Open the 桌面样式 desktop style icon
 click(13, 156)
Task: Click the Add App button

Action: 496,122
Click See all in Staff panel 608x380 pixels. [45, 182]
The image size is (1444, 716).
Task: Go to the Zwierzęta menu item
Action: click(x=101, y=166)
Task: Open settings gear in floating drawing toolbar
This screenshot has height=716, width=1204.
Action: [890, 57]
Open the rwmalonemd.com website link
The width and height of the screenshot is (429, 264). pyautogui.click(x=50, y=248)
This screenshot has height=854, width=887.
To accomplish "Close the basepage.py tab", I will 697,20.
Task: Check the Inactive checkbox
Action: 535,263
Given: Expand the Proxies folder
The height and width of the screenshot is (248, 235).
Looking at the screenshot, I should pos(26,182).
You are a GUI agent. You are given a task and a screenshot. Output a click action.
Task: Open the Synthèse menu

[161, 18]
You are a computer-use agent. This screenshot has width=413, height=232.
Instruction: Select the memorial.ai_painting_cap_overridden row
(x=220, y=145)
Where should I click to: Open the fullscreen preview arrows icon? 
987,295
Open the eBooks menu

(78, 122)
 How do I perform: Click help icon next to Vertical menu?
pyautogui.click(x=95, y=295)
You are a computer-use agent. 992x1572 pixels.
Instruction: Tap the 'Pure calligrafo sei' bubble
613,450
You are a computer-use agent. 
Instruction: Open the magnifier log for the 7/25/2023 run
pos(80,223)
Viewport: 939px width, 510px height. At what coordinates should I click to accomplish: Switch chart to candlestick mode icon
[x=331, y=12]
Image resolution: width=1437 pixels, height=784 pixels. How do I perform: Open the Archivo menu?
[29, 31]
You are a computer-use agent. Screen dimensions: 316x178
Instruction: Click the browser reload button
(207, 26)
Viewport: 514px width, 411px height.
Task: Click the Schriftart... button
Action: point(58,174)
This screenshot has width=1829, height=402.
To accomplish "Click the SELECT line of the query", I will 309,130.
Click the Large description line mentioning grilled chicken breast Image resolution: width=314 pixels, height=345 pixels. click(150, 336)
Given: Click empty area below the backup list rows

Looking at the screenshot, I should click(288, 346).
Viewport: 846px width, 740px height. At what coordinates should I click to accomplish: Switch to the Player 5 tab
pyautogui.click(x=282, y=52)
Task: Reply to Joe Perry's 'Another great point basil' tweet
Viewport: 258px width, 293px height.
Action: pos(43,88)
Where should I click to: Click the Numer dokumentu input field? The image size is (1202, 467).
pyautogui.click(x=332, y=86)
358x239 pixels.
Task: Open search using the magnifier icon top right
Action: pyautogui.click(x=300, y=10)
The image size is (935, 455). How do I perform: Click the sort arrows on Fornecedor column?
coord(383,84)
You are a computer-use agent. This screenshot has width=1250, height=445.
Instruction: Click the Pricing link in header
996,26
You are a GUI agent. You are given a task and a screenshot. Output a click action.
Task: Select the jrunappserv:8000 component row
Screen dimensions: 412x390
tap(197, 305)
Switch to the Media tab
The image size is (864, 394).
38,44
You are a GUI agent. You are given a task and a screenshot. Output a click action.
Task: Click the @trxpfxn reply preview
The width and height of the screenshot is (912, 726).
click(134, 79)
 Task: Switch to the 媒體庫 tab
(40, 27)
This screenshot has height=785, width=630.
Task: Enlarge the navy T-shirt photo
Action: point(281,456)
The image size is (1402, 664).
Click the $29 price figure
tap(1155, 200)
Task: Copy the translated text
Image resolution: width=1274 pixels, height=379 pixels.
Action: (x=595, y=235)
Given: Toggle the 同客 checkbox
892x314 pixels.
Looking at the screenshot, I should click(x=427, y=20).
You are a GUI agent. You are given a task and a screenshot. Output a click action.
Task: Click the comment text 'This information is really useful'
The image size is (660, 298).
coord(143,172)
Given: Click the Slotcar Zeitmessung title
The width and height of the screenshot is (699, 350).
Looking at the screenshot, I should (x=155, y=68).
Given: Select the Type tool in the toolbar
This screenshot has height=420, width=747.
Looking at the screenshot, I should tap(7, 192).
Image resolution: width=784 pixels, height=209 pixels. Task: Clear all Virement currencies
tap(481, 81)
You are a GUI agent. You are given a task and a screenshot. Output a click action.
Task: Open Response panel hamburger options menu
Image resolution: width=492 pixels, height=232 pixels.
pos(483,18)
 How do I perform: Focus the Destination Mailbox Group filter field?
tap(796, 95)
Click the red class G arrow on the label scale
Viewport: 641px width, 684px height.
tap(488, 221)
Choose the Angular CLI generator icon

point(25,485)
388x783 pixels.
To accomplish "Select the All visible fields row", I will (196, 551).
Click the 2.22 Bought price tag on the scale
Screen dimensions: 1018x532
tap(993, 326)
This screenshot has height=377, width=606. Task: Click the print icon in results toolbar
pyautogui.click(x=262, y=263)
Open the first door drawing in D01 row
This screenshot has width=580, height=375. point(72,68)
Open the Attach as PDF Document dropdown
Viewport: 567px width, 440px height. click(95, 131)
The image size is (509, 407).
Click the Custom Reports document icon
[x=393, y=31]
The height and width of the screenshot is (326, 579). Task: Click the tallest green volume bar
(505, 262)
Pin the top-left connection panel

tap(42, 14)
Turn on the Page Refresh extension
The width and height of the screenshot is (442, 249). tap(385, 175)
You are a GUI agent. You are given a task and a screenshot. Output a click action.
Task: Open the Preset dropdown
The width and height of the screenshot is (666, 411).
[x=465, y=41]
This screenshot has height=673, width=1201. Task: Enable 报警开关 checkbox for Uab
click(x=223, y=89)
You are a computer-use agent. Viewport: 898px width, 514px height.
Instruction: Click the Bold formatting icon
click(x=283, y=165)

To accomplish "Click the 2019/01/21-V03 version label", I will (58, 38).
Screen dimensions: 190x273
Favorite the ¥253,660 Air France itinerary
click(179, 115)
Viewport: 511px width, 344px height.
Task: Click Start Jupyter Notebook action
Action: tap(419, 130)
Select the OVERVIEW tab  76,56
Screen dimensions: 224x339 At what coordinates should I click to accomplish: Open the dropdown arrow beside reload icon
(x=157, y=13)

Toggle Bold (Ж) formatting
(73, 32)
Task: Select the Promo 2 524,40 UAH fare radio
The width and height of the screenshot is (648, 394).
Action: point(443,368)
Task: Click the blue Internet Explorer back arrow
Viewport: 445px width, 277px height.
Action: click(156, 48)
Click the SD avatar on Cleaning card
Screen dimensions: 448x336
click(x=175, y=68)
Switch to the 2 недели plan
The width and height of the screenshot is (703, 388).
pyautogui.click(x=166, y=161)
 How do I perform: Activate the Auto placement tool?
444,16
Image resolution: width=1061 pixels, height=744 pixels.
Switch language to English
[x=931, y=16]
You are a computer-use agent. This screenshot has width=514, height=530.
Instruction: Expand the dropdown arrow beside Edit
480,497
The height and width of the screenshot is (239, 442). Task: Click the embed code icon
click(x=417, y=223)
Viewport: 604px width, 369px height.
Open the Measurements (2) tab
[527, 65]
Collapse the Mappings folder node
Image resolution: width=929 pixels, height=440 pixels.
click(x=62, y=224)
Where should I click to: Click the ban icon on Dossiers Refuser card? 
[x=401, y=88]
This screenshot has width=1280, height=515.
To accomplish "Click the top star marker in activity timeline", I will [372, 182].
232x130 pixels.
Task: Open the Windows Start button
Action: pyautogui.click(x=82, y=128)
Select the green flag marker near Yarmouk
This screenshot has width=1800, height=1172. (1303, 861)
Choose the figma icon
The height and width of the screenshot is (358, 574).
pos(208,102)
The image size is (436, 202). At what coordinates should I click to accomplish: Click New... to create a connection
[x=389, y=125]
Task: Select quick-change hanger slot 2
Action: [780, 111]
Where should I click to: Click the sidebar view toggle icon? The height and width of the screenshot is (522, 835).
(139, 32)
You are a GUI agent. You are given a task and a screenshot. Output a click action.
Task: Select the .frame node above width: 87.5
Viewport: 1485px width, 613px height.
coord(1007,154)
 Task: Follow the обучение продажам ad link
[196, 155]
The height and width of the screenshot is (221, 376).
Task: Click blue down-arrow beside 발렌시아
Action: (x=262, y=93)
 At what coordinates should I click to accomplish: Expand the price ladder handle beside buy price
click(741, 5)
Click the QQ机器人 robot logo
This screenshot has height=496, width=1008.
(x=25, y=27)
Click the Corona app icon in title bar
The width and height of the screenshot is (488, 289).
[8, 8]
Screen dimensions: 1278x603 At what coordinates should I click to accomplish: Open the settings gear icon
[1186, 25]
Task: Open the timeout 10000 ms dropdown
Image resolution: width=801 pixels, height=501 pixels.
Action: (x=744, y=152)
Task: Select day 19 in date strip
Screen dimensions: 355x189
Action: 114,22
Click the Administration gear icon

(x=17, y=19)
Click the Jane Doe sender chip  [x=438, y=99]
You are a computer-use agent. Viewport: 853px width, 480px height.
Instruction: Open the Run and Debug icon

• _EXERCISE OBJECTIVE_
Please work out how many lines in the data include "label"; write that number only.

• _EXPECTED ANSWER_
2